Parmi ces femmes (dont le décès a été notifié les 6, 7 et 8/12/43), 23 Belges soit :

  • 1 dans le convoi 6,

  • 3 dans le convoi 20,

  • 7 dans le convoi 21,

  • 12 dans le convoi 22.

Chez les hommes de cette « Sterbeverzeichnisse 16 », on relève 2 Belges du convoi 21 (décès notifié entre le 1et le 8/1/44).
Il est bien possible que ces 1.572 hommes et femmes, dont les 25 Belges, aient été euthanasiés et on peut supposer qu'il y a eu des cas semblables, encore que plus nombreux, lors de la première épidémie de 1942.
Notons aussi qu'on relève les noms de 3 Belges (des hommes) des convois 8, 20 et 22 dans un « Bunkerbuch » de septembre 43, période pour laquelle les actes de décès ont été perdus. Ces trois malheureux ont vraisemblablement été fusillés.

[20]

Seule exception : le « Camp des familles » des juifs venant de Theresienstadt, mais ce camp fut créé tard dans l'année 43.

[21]

Le cas des juives belges immatriculées est incompréhensible.
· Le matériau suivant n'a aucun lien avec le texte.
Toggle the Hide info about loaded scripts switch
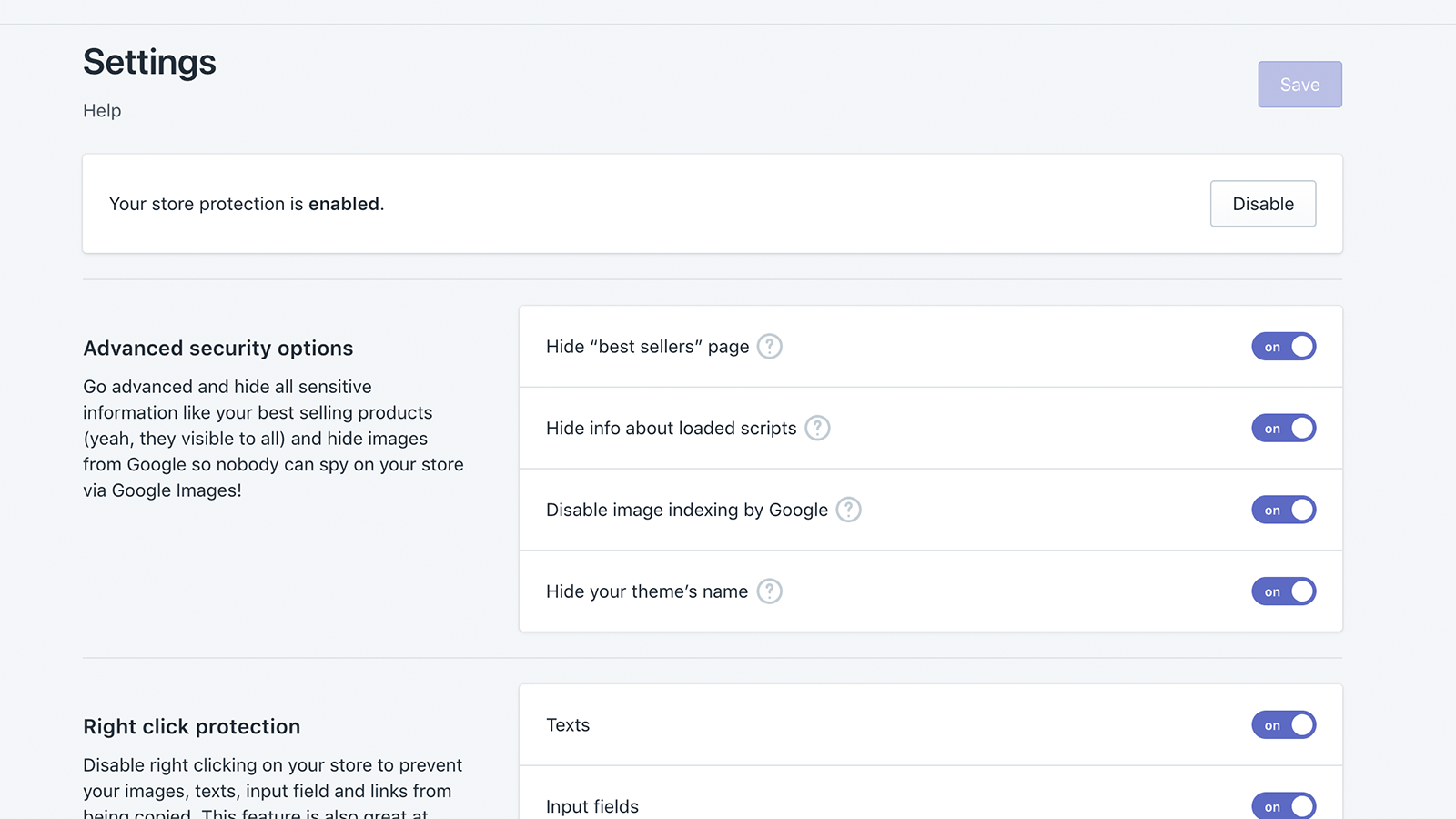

En ce qui concerne les hommes immatriculés, la proportion de rescapés augmente bien entendu avec le temps ; ainsi, en est-il rentré 1,4% du premier convoi et 29,1% du dernier. Chez les femmes, on trouve un phénomène identique mais sans commune mesure : s'il n'est rentré que 0,3% des femmes immatriculées du premier convoi alors qu'on en trouve relativement peu dans les Sterbebücher de 1942 et 1943, il en est rentré 85,4% du dernier ! Si on admet que le chaos final de 1945 en a fait mourir un grand nombre sur les routes et dans les camps de l'ouest, on doit donc admettre qu'il n'en est pas mort de ce dernier convoi à Auschwitz. Dès lors, pourquoi beaucoup moins de femmes que d'hommes sont-elles rentrées des premiers convois et pourquoi beaucoup plus de femmes que d'hommes sont-elles rentrées des derniers convois ? On y verra, en tous cas, l'indice que le sommet de la tragédie (à l'exception de 1942) n'a pas été Auschwitz mais ailleurs.